This week Verizon announced plans to roll out a completely new cloud computing platform, which has been welcomed to the market with awe regarding the technical nature of it and numerous questions about just how it will play in the market.
The new offering named Verizon Cloud will come with two basic features: compute and storage. The funny thing about it is that Verizon already has a cloud offering from Terremark, which the carrier bought for a whopping $1.4 billion in 2011. This new offering is meant to augment Terremark, for now, and may one day replace the Terremark infrastructure.
Gartner cloud analyst Lydia Leong says the technology running Verizon cloud is impressive. Charles Babcock at Information Week describes it here:
"The servers are neither pizza-box style or blade servers but units that have been stripped of all excess components and shrunk to the size of an index card, (Verizon cloud CTO John) Considine said. Each 10u 'box' contains 64 servers, four TB of RAM and 100 TB of storage, plus network switching. Four of the boxes may be fit into a standard data center rack."
Joab Jackson at the IDG News Service puts that into perspective, showing what that will mean for customers:
"Rather than just selling prepackaged small, medium or large VMs, customers can independently choose how much compute, storage and memory capacity is needed. For instance, customers can obtain a VM with 500MHz, 1GHz or 2GHz of CPU power, and anywhere from 1GB through 8GB of memory."
Verizon isn't the only company to take this approach of design your own sized VMs, by the way. CloudSigma and ProfitBricks have a similar architecture.
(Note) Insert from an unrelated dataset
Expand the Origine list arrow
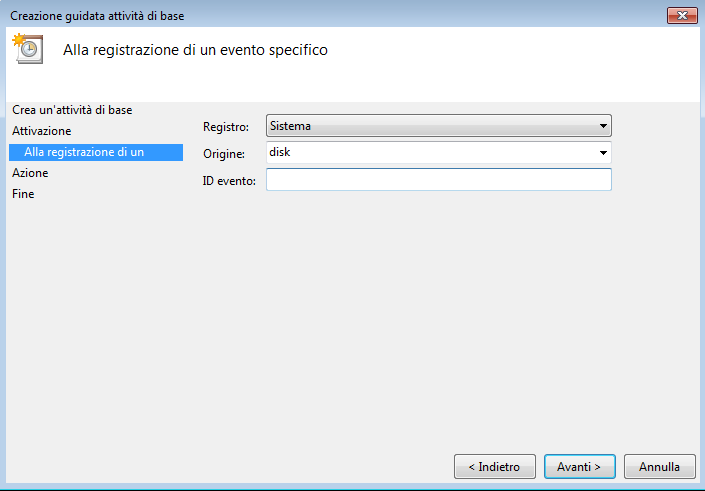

But Leong, the Gartner analyst, says beyond Verizon having some spiffy hardware, it's going to need to find some sort of differentiator for its offering. "I think they truly have a unique 1 architecture and have built something really innovative," Leong says, calling it a true generation 2.0 architecture. "The question, assuming that it all works, is anyone going to care?"
The cloud IaaS industry is already a crowded one. Amazon Web Services is by almost all accounts the market leader. Microsoft has been ramping up its Azure services and is a formidable force. Rackspace has both cloud and managed hosting options for customers, with OpenStack backing. IBM, HP, Joyent and CSC are big players too.
Verizon Cloud has compute and storage, for now. And it only announced the new Verizon Cloud - its expected to be available in public beta by the end of the year. So, the company has time to ramp it up. But Amazon has dozens of other products, from databases, multiple types of storage, dozens of virtual machine images sizes, a content delivery network and a store full of SaaS apps that are programmed to run on its platform. Microsoft and Rackspace are building up the same. Does Verizon's Cloud provide any additional value beyond what is available from Amazon, Microsoft and Rackspace?
Verizon may point to the network backbone that the company can leverage, and that is certainly a differentiator. But Leong says she'll be waiting for more features from Verizon to get up to speed with the other vendors of the industry.
Verizon has built a new platform and with spiffy new bells and whistles. Now, what they do next with that will be the really interesting part to watch.